> [Document]
I know little about politics; precious little.
The following, however, would be correct:
Bangkai started a blog called ‘Rick’s Café’ in 2005; ‘What! No Tea and Scones?’ only came online two years later.
Nasi kandar is widely acknowledged to originate from Penang; cincalok is known as a Melaka delicacy; lontong is a dish that somehow tastes better when taken in Johor.
Another use of the semi-colon would be to indicate a pause and make a sentence that contains a formidable number of commas much easier to digest. Consider the following:
In the race, where only the fittest survived, Ali, the crowd favourite, failed to finish, and his supporters, sad, miserable and dejected, went home even before the race was over.
You could make the sentence easier to digest (and clearer) by writing it this way:
In the race, where only the fittest survived, Ali, the crowd favourite, failed to finish; and his supporters, sad, miserable and dejected, went home even before the race was over.
To make things clearer, it would be a good idea to compare the semi-colon to the colon. Consider the following sentences.
Jamilah felt ill. Mat was unbuckling his belt.
Written in this way, using two separate sentences, there is no suggestion that these two events are in any way related. They are two separate events that are taking place at (possibly) the same time.

> [Data shown]
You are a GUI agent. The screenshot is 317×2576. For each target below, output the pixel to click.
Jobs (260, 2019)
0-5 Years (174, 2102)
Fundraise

> [Set of tasks]
1 – In the passage on semicolon usage, which dish is said to taste better when eaten in Johor?
2 – Write a continuation of the passage on semicolon usage that begins after its final sentence.

> [Expected outputs]
1 – Lontong

2 –
But written with a semi-colon, our understanding of the situation would change. For example:
Jamilah felt ill; Mat was unbuckling his belt.
These two sentences are now related. Something had made Jamilah ill and, at the same time, also caused Mat to unbuckle his belt. Perhaps they had both succumbed to a bout of food poisoning.
Again, our understanding changes if we replace the semi-colon with a colon. For example:
Jamilah felt ill: Mat was unbuckling his belt.
Here, we are told why Jamilah felt ill. She felt ill because she saw Mat unbuckling his belt and probably knew what was coming. Whether Mat is a wife-beater or a rapist (or both), I leave to your imagination.
From the examples above, it would appear that the semi-colon has the power to colour our writing. Confusing it with a colon can be disasterous. On the other hand, you could simply plonk a full stop and get away with it. But thoughtful use of the semi-colon will make your writing that much more interesting.